Start of DATA FOR THIS EXERCISE
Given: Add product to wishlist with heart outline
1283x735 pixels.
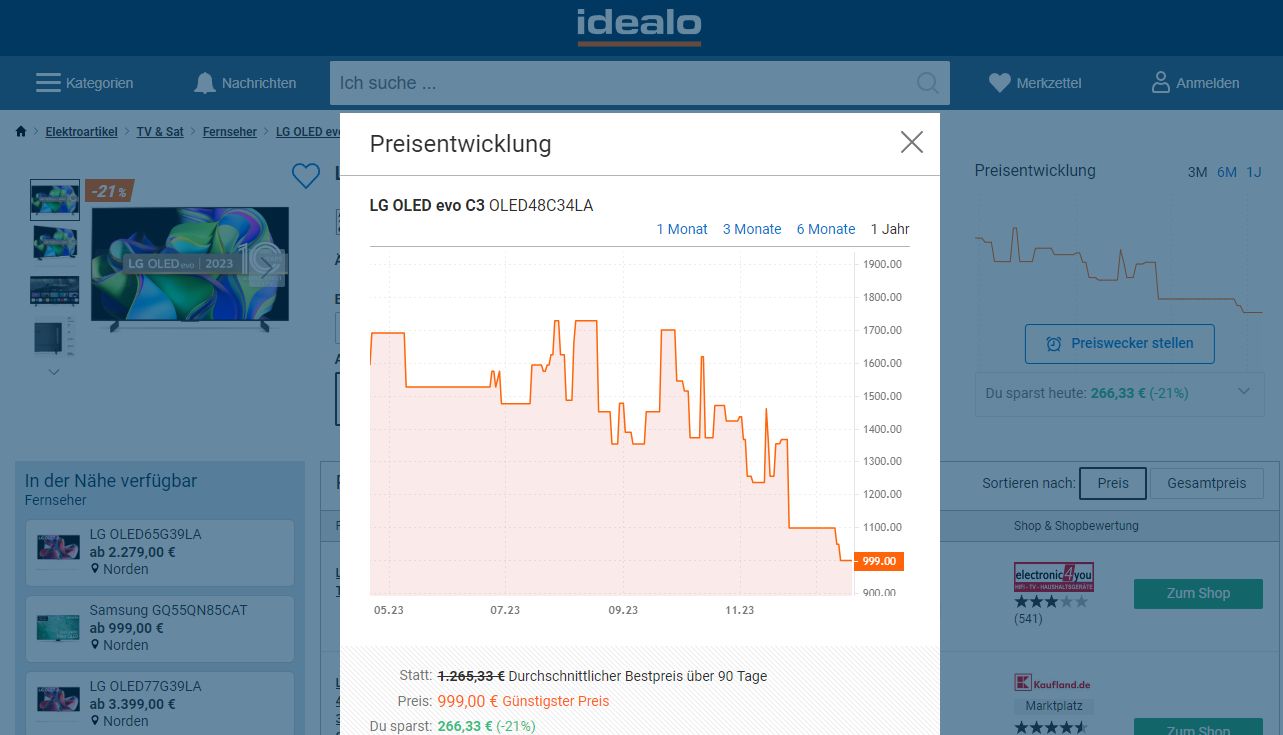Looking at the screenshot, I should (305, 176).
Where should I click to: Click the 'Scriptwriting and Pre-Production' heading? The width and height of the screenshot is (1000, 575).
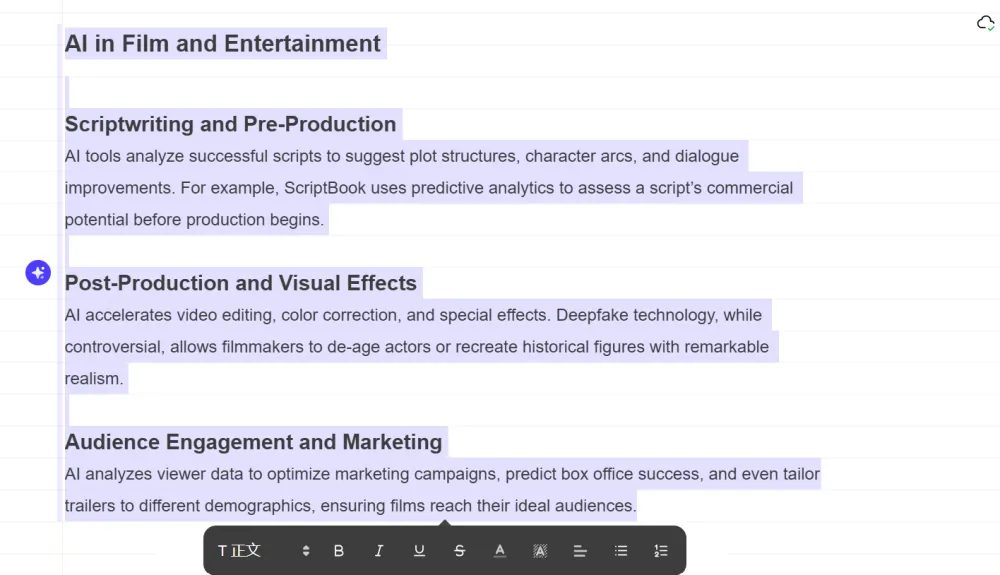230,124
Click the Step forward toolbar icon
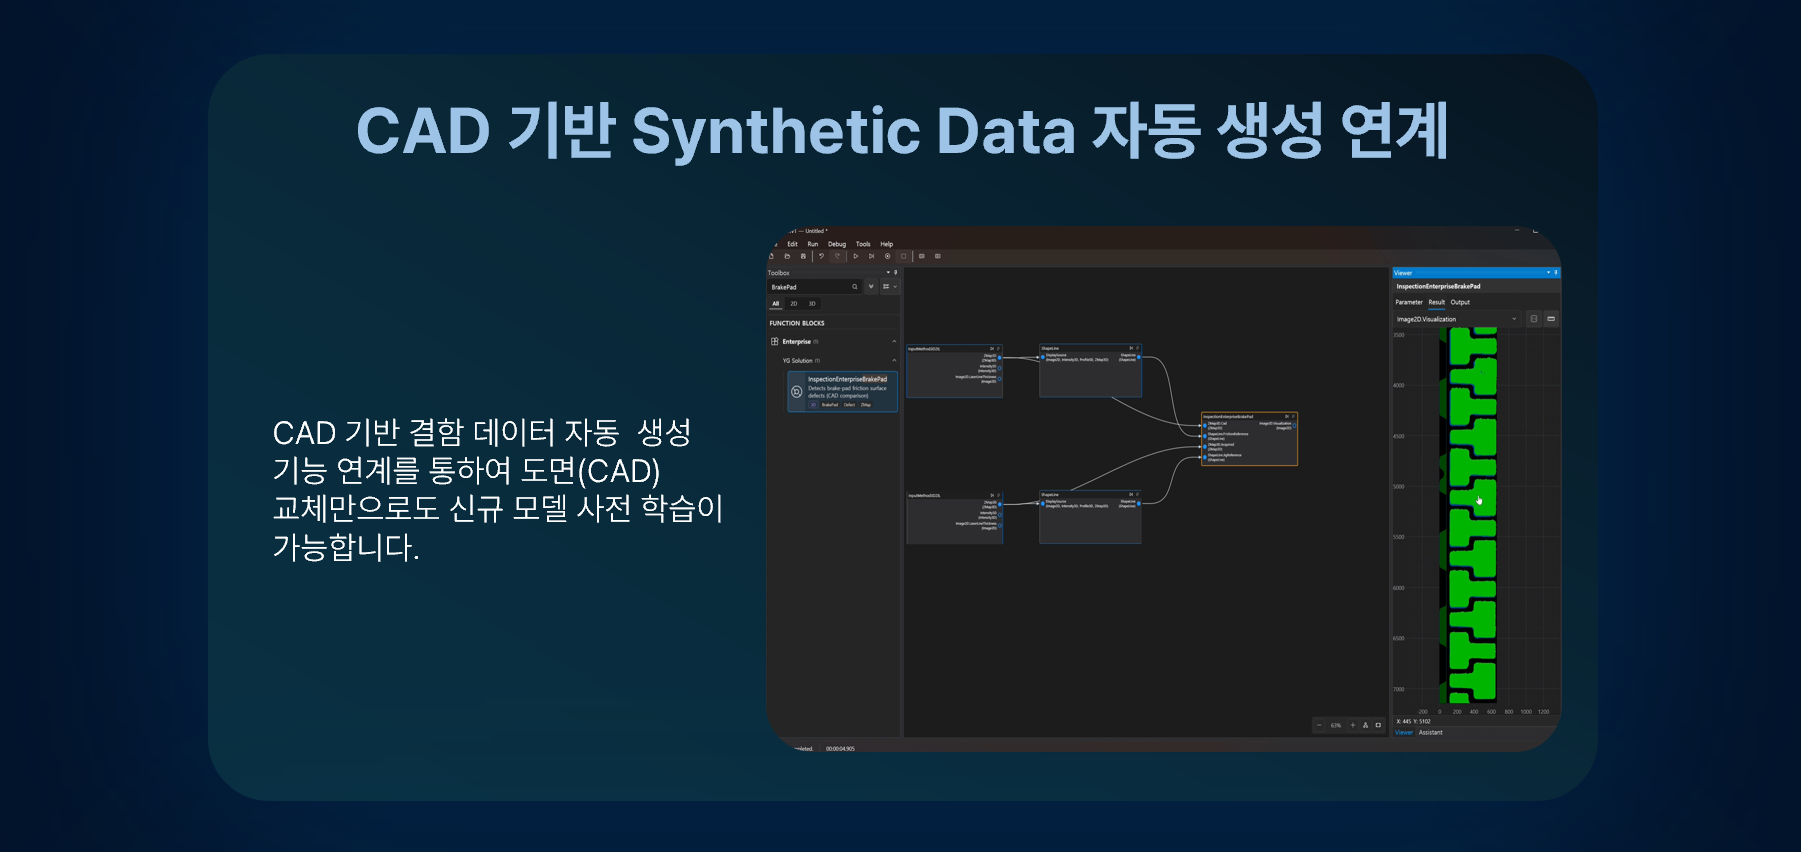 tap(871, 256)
End of DATA FOR THIS EXERCISE
Start of DATA FOR THIS EXERCISE
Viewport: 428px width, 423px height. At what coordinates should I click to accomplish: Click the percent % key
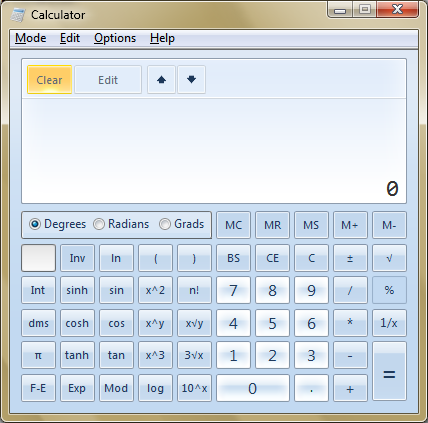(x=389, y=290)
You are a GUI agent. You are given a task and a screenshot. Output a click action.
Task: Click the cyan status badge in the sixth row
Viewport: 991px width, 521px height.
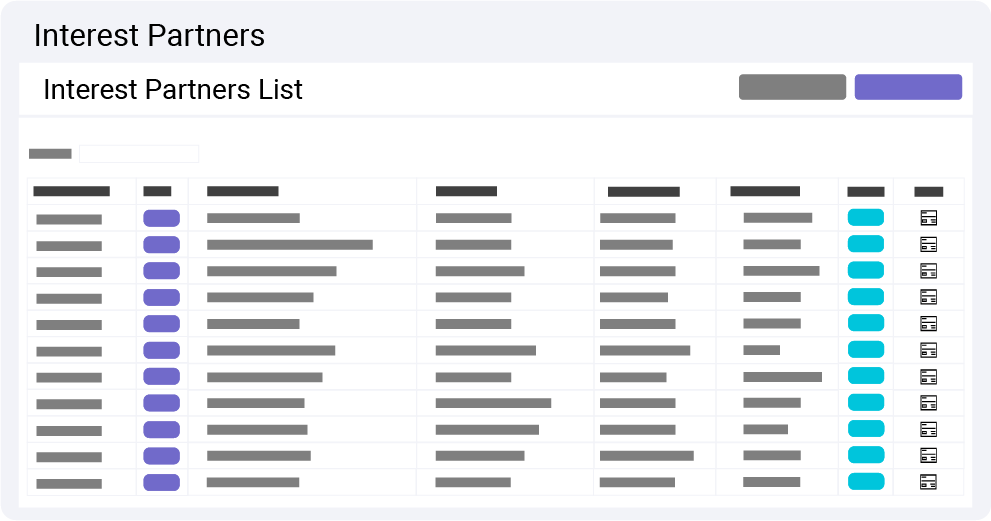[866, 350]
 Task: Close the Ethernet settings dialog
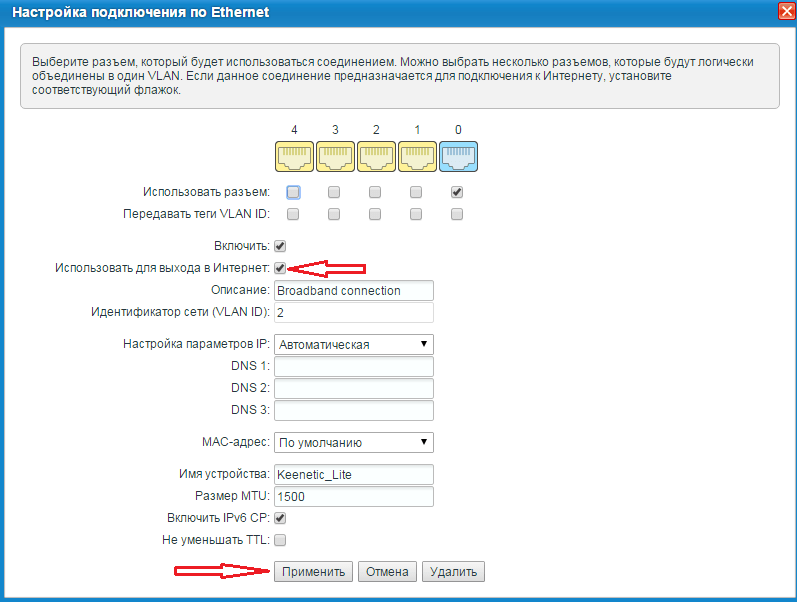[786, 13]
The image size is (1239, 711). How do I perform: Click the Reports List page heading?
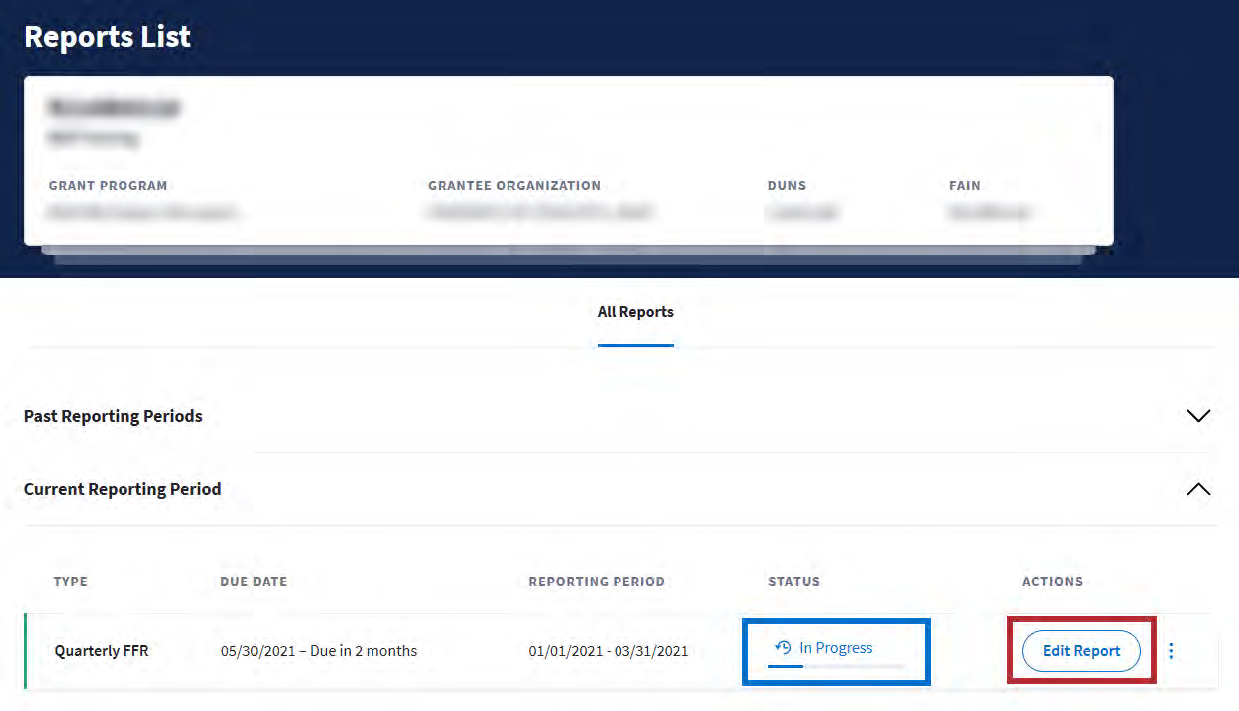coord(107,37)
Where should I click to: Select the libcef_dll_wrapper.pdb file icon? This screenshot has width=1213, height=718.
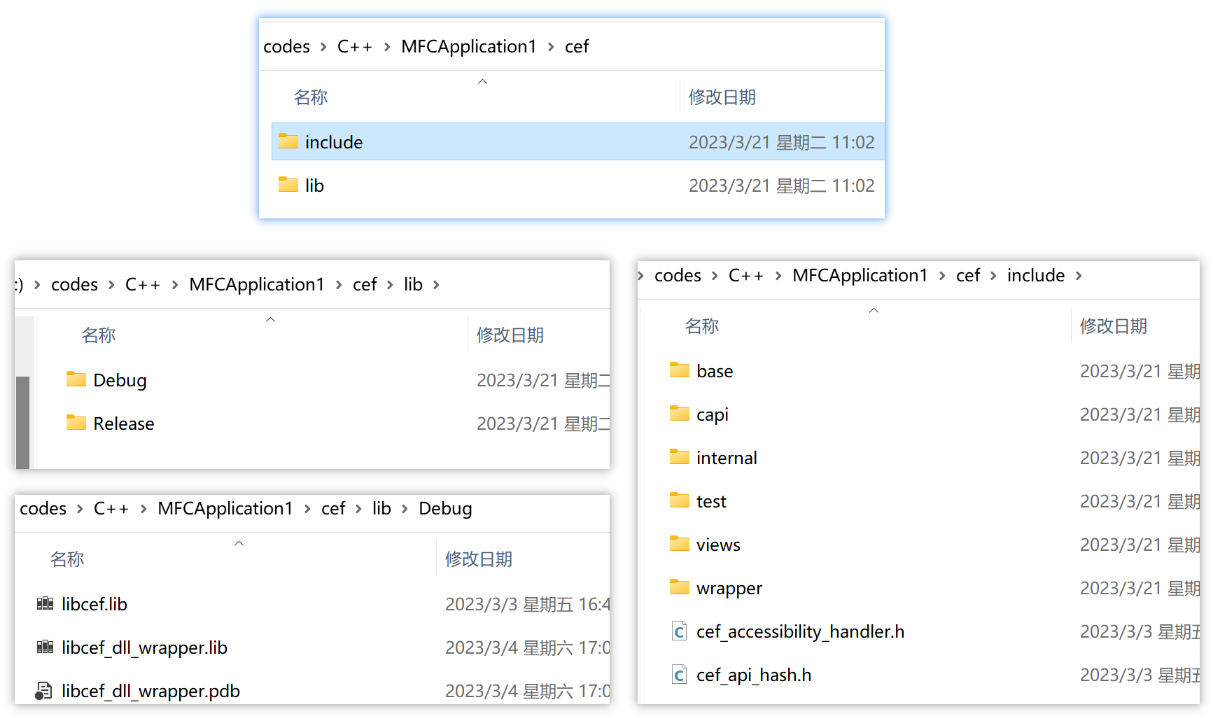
End of DATA FOR THIS EXERCISE
**TASK GOAL:**
In the entries above, find the line with "Viewport: 428px width, 423px" and the line with "Where should I click to: Select". Return exactly those lines and all the ones between them, pictures excluded.

**SOLUTION FOR THIS PROBLEM:**
Viewport: 428px width, 423px height. At what coordinates should I click to accomplish: Click the percent % key
(x=389, y=290)
You are a GUI agent. You are given a task and a screenshot. Output a click action.
Task: Click the cyan status badge in the sixth row
Viewport: 991px width, 521px height.
[866, 350]
 Task: Close the Ethernet settings dialog
[786, 13]
The image size is (1239, 711). How do I perform: Click the Reports List page heading?
coord(107,37)
Where should I click to: Select the libcef_dll_wrapper.pdb file icon? This screenshot has width=1213, height=718.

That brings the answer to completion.